The savings and loan industry, the main source of funds for home mortgages in the United States, is waging a vigorous campaign to fend off a proposal by the Carter administration to reduce savings and loan associations' allowable reserve for bad debts.

Although the prospect of Congress enacting much of the President's tax package seems dimmer with each passing day, the thrift industry is not taking anything for granted.

"It looks like it is going to right down to the wire," said Philip Gasteyer, associate Washington office director and staff vice president of the United States League of Savings Associations.

The House Ways and Means Committee began making tentative decisions on the tax package during the week of April 17th. Not many of the administration's proposals were accepted.

In testimony before the committee, Junius Baxter of Denver, vice chairman of the U.S. League's legislative committee, told the committee the administration's proposals would reduce the amount of S&L money available for housing by $61 billion - enough to finance 1.2 million homes - by 1990.

The Treasury Department, said Baxter, "indicates a serious lack of understanding" about the role the bad debt reserves play in enabling S&Ls to operate.
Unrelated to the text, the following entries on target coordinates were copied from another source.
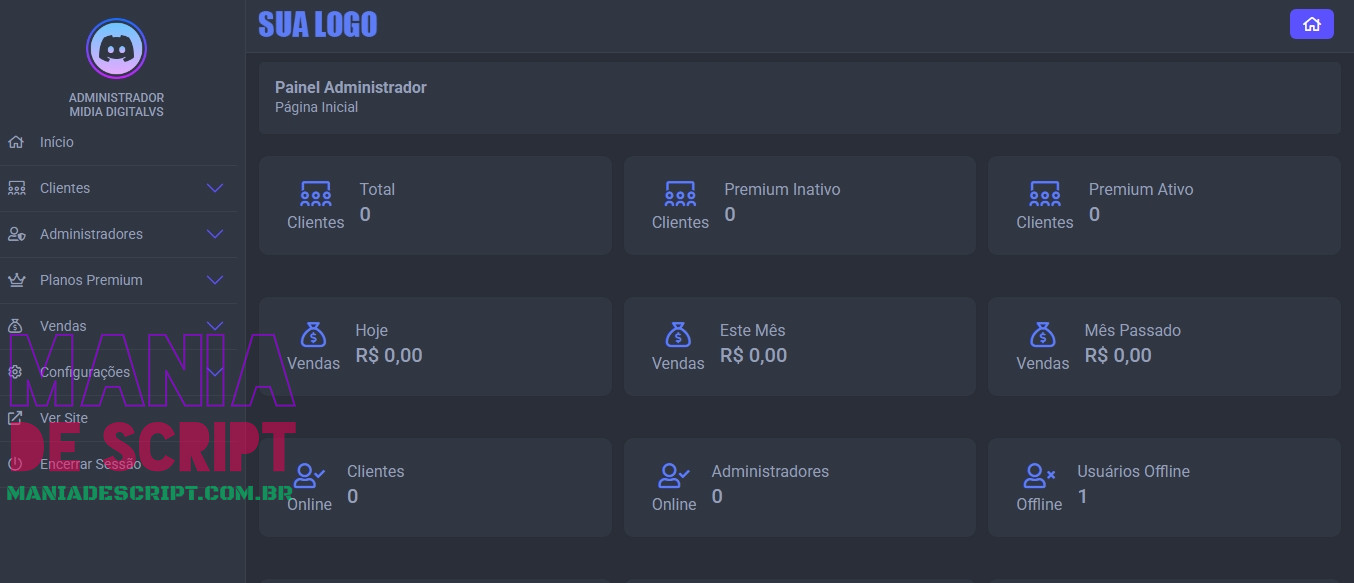This screenshot has height=583, width=1354.
Task: Click the home button in top bar
Action: pos(1311,24)
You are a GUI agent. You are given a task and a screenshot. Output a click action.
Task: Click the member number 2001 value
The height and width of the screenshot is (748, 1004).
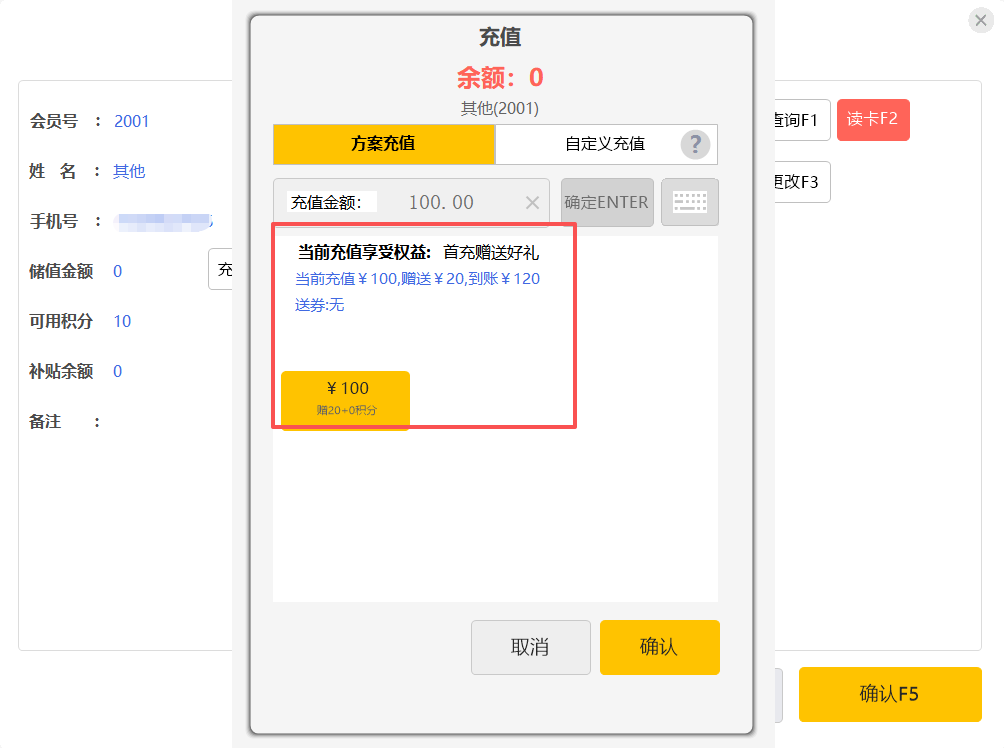[x=132, y=121]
The Treasury, however, stuck to its guns and said the reduction of the bad debt reserve is a necessary step toward tax equality among financial institutions. The administration also proposes to eliminate the bad debt reserve for commercial banks in 1979 instead of 1987, as provided in present law. Instead, commercial banks would establish reserves for losses based on experience, just as other business do.

The administration also proposes to phase in a tax credit unions. By 1982, under the administration approach, credit unions would be taxed the same as savings and loan associations and mutual saving banks.